In a year of gloom and doom that many investors will be happy to say farewell to the humble bond fund once again came to the fore, a place not only of safe harbor but also of solid return.
For share investors 2011 was a year that started with a lot of promise but turned sour even before the year was half over and then took on the characteristics of a pin ball whenever another European debt summit was meeting trying to thrash out a political solution to the region’s fiscal woes.
At the end of November the Australian sharemarket had lost 9.6 percent as measured by the S&P/ASX300 index which is no doubt perplexing to most Australian share investors when you consider what a standout the Australian economy and government debt position is compared with the rest of the developed world yet international share markets were down only 5.5 percent according to the MSCI World ex-Australia index. If you had hedged the currency factor the international shares result improved even further.
For investors looking for capital growth 2011 was certainly a disappointment. But for investors looking for security and yield the situation was quite a different story.
For a start term deposits were a popular safe haven with money flowing in to take advantage of rates between 5-6 percent and the comparative safety of the banks.
But the standout performers for 2011 were Australian Government bonds. The UBS Australian Government Bond index shows a return of 11.7 percent for the calendar year to the end of 2011. It is made up of bonds issued by both federal and state governments.
The broader UBS Australian composite bond index that is made up of government, semi-government and corporate bonds was not far behind with a positive return to the end of November of 10.5 percent.
So conservative, risk averse investors have had a happy end to 2011 despite the ongoing concerns about the debt and economic situation in Europe and other parts of the world.
But the performance results of 2011probably offer two lessons as people perhaps turn their mind to a portfolio review in January once the festive season is out of the way.
One is that these type of returns from fixed interest funds are clearly a result of the unusual global economic situation and in particular the uncertainty and if ever there is a time to heed the warning that past performance is no guide to future returns this would be one of them.

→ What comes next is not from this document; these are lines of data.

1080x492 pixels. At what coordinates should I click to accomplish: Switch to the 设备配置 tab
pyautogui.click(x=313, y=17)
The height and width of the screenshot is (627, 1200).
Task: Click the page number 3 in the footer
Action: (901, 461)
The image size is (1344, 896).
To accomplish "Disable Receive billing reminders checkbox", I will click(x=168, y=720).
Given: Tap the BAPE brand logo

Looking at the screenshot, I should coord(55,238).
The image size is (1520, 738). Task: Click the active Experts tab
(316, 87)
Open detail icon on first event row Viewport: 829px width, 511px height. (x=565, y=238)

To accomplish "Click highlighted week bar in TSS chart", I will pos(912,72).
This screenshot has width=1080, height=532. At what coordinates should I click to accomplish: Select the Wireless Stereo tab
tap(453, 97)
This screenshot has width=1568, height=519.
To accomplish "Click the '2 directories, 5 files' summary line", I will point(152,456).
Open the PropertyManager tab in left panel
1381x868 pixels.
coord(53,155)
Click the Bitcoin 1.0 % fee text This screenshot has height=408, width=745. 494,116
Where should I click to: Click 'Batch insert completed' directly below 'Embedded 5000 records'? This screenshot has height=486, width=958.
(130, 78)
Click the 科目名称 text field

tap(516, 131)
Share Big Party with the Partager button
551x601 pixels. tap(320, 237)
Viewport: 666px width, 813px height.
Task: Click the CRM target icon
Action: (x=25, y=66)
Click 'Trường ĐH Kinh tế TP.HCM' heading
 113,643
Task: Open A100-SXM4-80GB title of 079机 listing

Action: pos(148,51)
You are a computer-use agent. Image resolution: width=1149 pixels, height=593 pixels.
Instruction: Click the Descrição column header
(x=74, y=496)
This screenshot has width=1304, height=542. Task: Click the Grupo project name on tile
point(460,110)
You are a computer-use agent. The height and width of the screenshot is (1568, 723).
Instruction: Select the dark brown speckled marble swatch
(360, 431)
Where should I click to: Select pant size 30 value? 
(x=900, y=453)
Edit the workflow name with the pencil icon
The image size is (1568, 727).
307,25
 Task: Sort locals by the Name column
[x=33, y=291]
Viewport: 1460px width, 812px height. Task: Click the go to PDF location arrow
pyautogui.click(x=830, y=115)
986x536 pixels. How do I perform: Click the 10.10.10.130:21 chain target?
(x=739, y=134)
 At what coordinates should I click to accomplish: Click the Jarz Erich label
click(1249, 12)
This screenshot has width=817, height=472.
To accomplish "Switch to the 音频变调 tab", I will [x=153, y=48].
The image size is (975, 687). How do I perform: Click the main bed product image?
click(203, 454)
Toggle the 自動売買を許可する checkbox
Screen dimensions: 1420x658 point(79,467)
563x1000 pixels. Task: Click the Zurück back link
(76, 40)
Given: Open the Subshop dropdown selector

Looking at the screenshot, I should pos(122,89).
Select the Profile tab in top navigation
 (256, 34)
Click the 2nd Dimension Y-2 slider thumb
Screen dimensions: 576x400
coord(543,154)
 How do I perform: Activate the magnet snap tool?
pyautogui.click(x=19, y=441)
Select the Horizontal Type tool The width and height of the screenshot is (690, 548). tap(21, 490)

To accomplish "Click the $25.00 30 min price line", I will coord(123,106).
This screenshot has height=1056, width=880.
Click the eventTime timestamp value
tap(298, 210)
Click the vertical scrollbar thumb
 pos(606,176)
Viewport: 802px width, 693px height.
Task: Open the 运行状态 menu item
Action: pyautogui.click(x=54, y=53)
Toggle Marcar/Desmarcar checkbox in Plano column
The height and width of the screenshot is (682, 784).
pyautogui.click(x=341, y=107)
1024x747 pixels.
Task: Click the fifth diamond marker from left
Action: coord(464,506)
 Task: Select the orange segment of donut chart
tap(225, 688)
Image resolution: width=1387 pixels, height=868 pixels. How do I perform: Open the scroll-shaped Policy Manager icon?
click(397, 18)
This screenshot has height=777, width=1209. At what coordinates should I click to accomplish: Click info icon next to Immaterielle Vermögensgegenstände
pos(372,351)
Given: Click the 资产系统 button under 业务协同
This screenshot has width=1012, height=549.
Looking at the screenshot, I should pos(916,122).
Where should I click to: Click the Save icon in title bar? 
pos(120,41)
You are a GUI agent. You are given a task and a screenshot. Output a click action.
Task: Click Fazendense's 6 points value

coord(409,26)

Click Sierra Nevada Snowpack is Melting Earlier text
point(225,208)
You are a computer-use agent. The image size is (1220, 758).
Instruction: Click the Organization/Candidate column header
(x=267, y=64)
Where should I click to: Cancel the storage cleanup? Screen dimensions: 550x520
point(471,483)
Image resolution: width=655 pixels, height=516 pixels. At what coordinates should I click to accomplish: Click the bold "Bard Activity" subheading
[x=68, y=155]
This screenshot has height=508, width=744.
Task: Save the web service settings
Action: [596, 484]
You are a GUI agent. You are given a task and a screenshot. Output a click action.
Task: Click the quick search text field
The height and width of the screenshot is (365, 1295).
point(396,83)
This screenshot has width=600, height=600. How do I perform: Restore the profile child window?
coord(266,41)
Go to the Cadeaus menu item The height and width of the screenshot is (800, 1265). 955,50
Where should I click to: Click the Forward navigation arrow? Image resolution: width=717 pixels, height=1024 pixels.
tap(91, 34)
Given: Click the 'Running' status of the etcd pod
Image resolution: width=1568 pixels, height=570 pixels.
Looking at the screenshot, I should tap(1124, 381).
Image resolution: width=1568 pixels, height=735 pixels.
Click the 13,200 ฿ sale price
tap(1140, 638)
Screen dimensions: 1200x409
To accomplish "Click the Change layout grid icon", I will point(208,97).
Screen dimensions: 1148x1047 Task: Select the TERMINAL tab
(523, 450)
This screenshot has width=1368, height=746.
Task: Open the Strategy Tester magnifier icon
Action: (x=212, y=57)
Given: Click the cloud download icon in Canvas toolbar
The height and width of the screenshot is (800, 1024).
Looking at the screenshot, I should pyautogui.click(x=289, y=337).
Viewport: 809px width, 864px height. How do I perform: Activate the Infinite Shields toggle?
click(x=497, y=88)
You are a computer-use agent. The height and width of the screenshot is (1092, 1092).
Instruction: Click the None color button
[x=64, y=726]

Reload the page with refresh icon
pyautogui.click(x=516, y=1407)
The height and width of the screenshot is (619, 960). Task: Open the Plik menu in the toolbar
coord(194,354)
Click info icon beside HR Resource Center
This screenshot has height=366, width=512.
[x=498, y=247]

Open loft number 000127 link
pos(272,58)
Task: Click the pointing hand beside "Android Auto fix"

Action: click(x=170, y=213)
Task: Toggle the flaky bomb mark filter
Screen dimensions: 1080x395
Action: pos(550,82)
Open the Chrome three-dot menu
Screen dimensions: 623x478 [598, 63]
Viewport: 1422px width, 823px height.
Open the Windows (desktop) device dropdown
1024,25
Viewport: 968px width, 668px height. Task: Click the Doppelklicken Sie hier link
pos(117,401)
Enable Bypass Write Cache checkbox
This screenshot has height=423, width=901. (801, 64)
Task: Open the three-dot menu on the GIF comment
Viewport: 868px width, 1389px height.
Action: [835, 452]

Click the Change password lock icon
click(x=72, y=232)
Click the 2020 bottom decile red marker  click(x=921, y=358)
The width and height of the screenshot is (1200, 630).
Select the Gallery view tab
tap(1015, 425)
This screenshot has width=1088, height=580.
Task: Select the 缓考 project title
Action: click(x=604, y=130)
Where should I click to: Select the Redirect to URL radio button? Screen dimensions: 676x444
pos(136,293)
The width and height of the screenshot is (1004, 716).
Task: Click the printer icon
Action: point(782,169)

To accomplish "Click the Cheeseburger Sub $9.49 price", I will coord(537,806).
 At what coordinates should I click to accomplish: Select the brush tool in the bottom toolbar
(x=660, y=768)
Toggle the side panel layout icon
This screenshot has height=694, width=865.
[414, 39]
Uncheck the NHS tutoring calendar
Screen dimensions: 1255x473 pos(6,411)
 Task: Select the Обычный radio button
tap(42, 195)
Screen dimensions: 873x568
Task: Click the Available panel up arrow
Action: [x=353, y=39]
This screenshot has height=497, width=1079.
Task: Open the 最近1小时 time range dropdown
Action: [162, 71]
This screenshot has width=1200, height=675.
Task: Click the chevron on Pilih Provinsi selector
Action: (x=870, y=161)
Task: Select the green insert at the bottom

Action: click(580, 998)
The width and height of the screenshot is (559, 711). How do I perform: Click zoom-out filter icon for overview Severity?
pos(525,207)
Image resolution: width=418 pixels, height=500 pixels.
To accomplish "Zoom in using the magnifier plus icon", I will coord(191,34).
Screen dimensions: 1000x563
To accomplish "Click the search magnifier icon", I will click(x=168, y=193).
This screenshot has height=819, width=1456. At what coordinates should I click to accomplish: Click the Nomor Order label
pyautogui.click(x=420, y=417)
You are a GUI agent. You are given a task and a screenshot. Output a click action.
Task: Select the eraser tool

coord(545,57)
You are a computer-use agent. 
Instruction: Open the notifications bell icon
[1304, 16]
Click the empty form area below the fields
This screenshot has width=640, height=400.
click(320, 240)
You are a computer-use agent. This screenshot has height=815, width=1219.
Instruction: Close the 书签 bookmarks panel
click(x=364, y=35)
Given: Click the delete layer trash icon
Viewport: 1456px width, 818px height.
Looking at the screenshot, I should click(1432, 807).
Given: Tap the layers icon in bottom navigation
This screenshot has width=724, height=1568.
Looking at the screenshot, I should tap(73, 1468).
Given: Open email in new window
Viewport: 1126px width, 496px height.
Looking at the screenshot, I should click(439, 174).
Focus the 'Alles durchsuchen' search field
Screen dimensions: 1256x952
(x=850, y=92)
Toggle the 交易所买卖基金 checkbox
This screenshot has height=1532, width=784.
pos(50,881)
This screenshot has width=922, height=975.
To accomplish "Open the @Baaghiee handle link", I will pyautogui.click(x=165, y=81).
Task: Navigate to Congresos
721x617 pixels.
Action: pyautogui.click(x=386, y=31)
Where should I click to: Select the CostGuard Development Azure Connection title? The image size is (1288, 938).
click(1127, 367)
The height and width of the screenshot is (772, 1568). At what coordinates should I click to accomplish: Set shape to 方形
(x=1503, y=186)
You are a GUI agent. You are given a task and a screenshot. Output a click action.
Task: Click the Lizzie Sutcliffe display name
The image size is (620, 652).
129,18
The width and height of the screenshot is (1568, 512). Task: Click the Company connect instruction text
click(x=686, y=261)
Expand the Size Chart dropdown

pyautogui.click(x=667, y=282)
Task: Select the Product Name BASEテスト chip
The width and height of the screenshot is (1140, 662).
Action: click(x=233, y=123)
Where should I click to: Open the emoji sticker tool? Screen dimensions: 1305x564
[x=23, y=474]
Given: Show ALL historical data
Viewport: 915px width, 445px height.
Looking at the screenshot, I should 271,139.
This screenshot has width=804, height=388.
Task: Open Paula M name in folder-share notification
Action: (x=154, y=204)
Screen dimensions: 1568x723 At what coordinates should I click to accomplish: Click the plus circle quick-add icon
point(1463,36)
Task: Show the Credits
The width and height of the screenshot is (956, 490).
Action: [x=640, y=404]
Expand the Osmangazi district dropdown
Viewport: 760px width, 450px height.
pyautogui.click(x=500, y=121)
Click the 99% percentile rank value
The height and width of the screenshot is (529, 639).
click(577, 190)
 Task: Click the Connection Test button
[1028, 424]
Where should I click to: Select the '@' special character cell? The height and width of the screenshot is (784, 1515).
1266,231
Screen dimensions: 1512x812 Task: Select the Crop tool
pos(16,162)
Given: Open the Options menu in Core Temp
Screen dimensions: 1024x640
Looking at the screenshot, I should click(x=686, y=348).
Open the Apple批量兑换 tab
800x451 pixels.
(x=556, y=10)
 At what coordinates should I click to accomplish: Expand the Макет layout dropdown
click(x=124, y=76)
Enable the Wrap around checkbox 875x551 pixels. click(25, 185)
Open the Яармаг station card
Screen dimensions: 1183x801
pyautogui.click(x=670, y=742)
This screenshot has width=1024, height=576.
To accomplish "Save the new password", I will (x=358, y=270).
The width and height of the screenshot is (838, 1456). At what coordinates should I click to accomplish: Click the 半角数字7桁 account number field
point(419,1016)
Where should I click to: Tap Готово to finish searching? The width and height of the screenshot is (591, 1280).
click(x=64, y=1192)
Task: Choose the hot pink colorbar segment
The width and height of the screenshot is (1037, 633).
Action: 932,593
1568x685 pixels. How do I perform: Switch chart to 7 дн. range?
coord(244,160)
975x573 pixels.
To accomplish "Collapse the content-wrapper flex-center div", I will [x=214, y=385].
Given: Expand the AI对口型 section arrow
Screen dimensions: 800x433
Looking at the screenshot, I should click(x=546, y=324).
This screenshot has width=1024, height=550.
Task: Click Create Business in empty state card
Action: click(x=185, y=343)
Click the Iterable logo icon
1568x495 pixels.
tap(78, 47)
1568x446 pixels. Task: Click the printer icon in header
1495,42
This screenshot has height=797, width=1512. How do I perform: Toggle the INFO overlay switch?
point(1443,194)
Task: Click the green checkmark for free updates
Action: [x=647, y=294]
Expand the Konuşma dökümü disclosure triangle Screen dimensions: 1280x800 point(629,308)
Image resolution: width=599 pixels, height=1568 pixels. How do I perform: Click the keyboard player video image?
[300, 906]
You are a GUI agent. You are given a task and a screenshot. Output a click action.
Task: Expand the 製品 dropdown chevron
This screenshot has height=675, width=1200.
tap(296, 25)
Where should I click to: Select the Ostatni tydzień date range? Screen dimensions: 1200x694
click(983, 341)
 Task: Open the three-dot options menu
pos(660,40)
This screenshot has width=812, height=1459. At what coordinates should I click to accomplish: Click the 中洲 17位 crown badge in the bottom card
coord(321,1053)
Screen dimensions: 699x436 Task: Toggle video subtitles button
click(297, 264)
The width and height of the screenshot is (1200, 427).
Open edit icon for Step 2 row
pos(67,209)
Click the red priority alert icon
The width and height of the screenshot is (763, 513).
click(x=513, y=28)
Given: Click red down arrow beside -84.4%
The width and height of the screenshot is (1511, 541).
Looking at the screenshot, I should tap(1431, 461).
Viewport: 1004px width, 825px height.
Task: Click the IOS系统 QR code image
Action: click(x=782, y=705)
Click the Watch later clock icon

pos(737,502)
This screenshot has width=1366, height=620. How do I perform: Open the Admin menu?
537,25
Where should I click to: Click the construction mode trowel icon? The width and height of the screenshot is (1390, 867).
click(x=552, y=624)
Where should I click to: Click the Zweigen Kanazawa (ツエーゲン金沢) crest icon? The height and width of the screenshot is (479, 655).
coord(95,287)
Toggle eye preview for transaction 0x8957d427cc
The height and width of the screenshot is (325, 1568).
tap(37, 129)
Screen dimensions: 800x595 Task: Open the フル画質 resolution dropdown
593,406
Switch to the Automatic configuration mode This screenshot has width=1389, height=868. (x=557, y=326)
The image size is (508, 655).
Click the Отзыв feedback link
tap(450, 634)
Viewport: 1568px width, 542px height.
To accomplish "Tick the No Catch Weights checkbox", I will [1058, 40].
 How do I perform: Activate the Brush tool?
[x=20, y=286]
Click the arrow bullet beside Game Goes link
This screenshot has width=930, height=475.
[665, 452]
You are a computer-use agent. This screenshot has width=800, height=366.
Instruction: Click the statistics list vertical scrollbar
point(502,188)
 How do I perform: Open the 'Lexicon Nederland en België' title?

The second, more fundamental learning goes to the importance of the asset allocation decision and the value of fixed interest and its real role in your portfolio’s makeup.
This year has again reminded us of the power of the asset allocation decision. To make the point in an extreme way anyone invested 100 percent in the Australian sharemarket – regardless of how good a stock picker you are – the chances are you have had a tough year.
If you were invested 100 percent in Australian fixed interest it has been an outstanding year.
But who knows what next year holds? Certainly chasing last year’s top-performing asset class is fraught with danger.
Consider the best recent example of 2008 and 2009.
In 2008 the global financial crisis bared its teeth dramatically. The result was the Australian sharemarket S&P/ASX300 index was down 38.9 percent. By contrast the Australian fixed interest market measured by the UBS composite index was up 14.9 percent for the calendar year.
Step forward into 2009 and the sharemarket came surging back with a 37.5 percent positive return while the fixed interest market was flat with a 1.7 percent return for the year.
That is not to suggest the same will happen into 2012 but rather to emphasise the point that no-one really knows what will happen in the future and that investors who take an extreme view – be it all in shares or all in fixed interest are taking on a lot of risk.
The good news is that you can control the risk with your asset allocation decision – how much are you comfortable with in shares? How conservative do you want to be given your age with fixed interest? After all one year is a very short time horizon in the context of a lifetime of investing for retirement.
Perhaps the key lesson from 2011 is that the basic, some might say timeless, investment principles of diversification and a balanced portfolio held true this year and will hold people in good stead as we welcome in the New Year.